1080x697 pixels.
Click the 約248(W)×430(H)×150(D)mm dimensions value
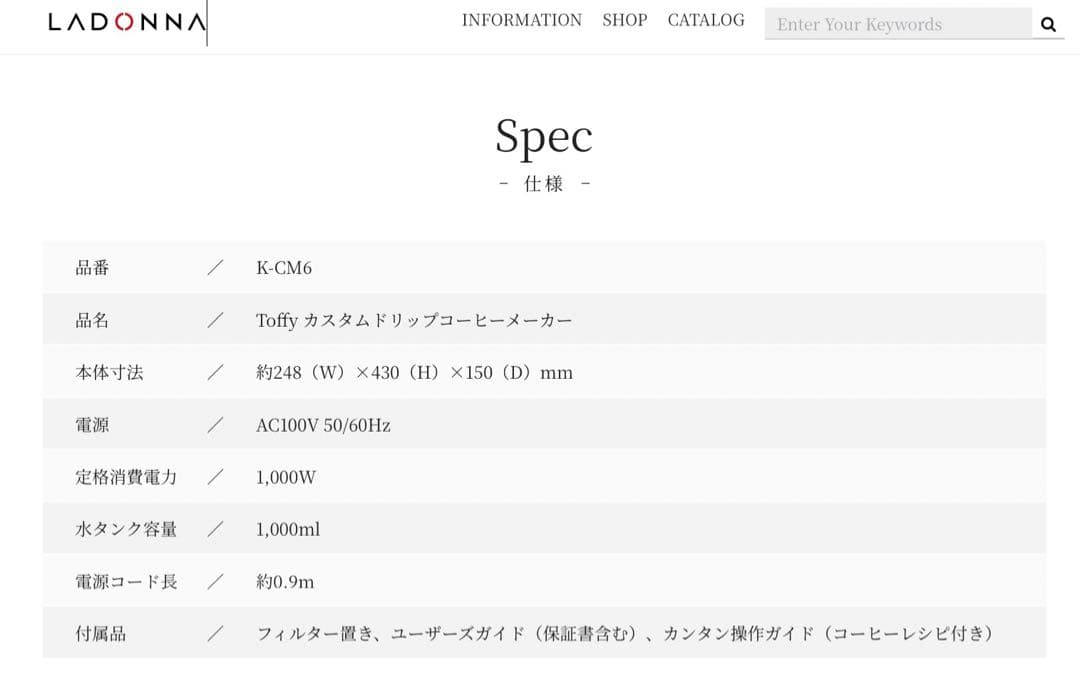[x=414, y=373]
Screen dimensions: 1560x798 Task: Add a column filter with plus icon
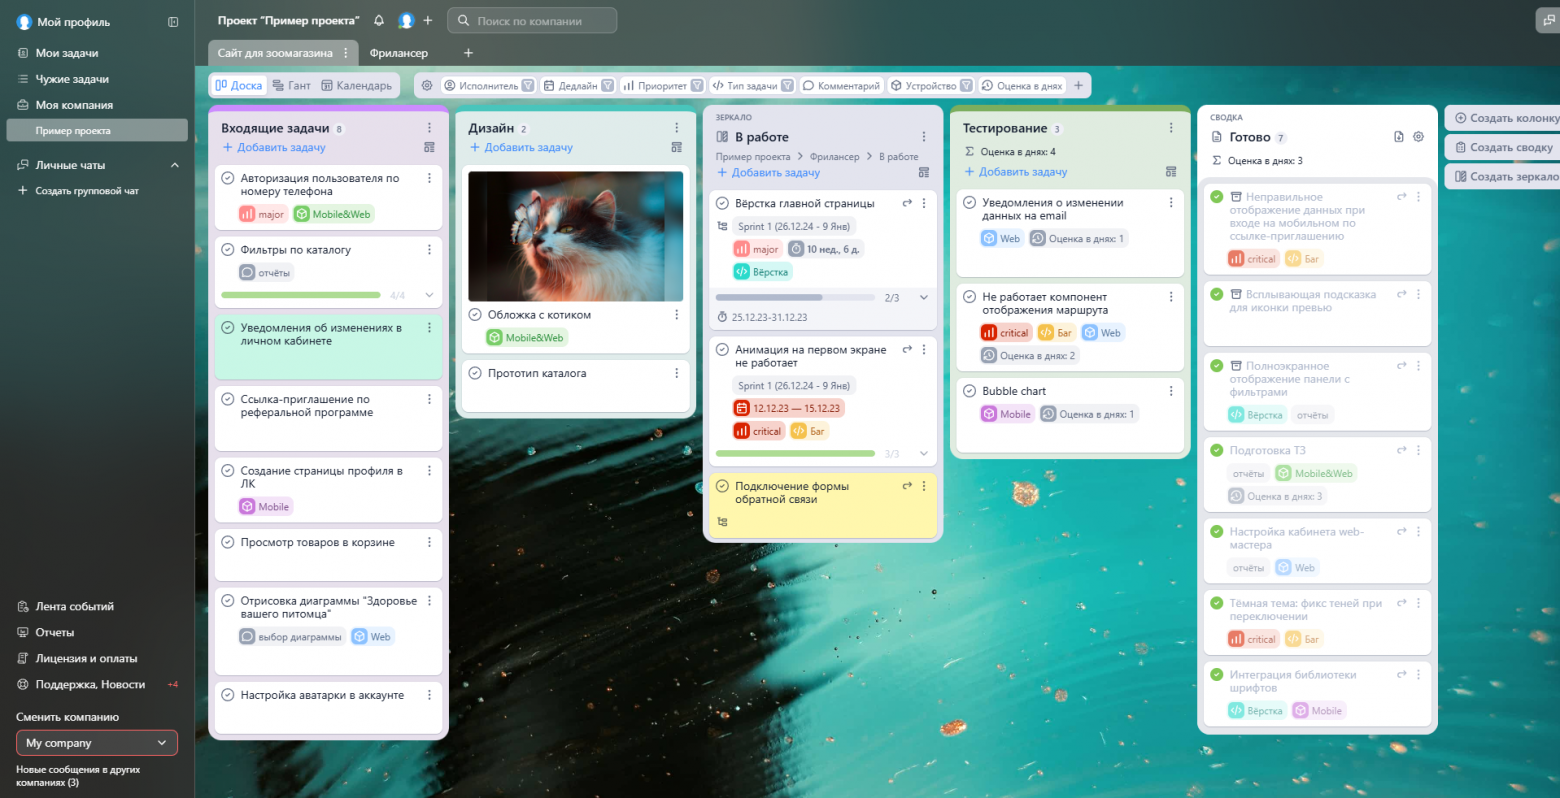[1078, 86]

• • • • •

Convert the lines of the records above into a Markdown table with the columns Row and Line, numbering each line and skipping blank ones. Leave the pictures out of your answer.

▶ _FINAL ANSWER_:
| Row | Line |
|---|---|
| 1 | 1080x697 pixels. |
| 2 | Click the 約248(W)×430(H)×150(D)mm dimensions value |
| 3 | [x=414, y=373] |
| 4 | Screen dimensions: 1560x798 Task: Add a column filter with plus icon |
| 5 | [1078, 86] |